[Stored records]
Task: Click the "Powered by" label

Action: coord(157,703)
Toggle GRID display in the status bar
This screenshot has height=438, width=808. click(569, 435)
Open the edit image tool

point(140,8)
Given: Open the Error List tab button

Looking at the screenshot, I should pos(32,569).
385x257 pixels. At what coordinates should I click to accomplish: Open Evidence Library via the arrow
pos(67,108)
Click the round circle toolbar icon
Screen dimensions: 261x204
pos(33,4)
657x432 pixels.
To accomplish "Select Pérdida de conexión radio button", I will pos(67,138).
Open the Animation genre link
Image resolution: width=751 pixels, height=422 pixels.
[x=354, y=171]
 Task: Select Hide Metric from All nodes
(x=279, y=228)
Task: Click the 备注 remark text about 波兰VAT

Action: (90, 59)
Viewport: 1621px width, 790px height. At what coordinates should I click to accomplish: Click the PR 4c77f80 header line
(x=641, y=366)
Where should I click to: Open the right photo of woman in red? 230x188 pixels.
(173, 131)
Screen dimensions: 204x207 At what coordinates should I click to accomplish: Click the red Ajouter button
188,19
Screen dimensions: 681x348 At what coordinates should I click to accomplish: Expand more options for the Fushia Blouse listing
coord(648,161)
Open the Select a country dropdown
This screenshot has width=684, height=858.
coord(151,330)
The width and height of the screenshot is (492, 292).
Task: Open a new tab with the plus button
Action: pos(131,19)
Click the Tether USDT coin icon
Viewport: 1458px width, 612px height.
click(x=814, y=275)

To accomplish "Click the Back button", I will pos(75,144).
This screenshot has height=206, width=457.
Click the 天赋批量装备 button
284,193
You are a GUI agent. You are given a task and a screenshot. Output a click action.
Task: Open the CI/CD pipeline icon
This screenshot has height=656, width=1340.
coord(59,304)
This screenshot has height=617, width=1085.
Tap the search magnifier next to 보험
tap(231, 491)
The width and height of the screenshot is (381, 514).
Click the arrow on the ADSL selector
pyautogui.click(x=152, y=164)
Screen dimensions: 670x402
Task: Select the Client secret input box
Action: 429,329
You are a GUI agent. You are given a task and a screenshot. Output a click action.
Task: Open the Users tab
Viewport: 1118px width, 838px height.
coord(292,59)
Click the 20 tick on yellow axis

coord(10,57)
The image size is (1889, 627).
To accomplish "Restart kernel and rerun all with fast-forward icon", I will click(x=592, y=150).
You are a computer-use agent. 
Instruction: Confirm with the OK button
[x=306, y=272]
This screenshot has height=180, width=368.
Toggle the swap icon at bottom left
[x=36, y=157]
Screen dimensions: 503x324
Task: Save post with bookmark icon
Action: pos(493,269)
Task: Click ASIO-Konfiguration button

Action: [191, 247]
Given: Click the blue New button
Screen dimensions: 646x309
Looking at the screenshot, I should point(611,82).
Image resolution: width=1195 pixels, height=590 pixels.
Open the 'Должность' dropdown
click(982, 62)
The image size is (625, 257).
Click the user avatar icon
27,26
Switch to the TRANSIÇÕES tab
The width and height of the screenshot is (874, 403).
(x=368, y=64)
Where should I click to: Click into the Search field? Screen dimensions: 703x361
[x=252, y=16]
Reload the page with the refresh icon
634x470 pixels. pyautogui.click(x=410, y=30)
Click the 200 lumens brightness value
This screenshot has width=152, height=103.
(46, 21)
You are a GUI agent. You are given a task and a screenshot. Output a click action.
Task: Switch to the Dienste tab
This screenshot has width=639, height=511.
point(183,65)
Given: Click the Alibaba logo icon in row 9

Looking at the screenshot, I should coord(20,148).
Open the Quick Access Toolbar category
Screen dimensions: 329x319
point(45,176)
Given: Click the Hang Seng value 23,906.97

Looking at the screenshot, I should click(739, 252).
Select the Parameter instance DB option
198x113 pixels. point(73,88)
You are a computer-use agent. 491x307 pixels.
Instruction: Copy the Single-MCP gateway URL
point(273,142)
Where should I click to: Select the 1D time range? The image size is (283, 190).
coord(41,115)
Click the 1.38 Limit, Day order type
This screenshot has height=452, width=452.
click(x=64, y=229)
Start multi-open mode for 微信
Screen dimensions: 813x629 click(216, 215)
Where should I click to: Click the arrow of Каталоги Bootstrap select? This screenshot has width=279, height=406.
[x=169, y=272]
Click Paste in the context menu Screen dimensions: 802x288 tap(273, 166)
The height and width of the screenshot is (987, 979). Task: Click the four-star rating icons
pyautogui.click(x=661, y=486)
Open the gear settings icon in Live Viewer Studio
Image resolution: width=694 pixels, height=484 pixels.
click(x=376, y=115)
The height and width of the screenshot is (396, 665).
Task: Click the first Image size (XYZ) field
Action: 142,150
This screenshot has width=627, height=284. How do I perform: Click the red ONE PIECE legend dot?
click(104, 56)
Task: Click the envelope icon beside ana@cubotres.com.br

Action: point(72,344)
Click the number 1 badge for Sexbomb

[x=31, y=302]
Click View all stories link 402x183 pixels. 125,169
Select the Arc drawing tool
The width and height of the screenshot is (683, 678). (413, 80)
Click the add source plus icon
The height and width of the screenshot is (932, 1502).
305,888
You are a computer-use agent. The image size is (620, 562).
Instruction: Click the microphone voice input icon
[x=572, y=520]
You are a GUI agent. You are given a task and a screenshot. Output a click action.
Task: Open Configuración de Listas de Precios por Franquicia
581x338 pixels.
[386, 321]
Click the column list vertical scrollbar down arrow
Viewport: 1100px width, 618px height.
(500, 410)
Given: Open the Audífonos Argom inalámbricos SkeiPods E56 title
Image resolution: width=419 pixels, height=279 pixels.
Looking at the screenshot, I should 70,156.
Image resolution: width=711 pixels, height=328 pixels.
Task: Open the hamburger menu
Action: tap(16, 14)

**Task to carry out:** All that belongs in the answer is the run of lines above from the line containing "Where should I click to: Select" through the line containing "Given: Open the Audífonos", exactly as written.

**Solved problem:**
Where should I click to: Select the 1D time range? The image size is (283, 190).
coord(41,115)
Click the 1.38 Limit, Day order type
This screenshot has height=452, width=452.
click(x=64, y=229)
Start multi-open mode for 微信
Screen dimensions: 813x629 click(216, 215)
Where should I click to: Click the arrow of Каталоги Bootstrap select? This screenshot has width=279, height=406.
[x=169, y=272]
Click Paste in the context menu Screen dimensions: 802x288 tap(273, 166)
The height and width of the screenshot is (987, 979). Task: Click the four-star rating icons
pyautogui.click(x=661, y=486)
Open the gear settings icon in Live Viewer Studio
Image resolution: width=694 pixels, height=484 pixels.
click(x=376, y=115)
The height and width of the screenshot is (396, 665).
Task: Click the first Image size (XYZ) field
Action: 142,150
This screenshot has width=627, height=284. How do I perform: Click the red ONE PIECE legend dot?
click(104, 56)
Task: Click the envelope icon beside ana@cubotres.com.br

Action: point(72,344)
Click the number 1 badge for Sexbomb

[x=31, y=302]
Click View all stories link 402x183 pixels. 125,169
Select the Arc drawing tool
The width and height of the screenshot is (683, 678). (413, 80)
Click the add source plus icon
The height and width of the screenshot is (932, 1502).
305,888
You are a computer-use agent. The image size is (620, 562).
Instruction: Click the microphone voice input icon
[x=572, y=520]
You are a GUI agent. You are given a task and a screenshot. Output a click action.
Task: Open Configuración de Listas de Precios por Franquicia
581x338 pixels.
[386, 321]
Click the column list vertical scrollbar down arrow
Viewport: 1100px width, 618px height.
(500, 410)
Given: Open the Audífonos Argom inalámbricos SkeiPods E56 title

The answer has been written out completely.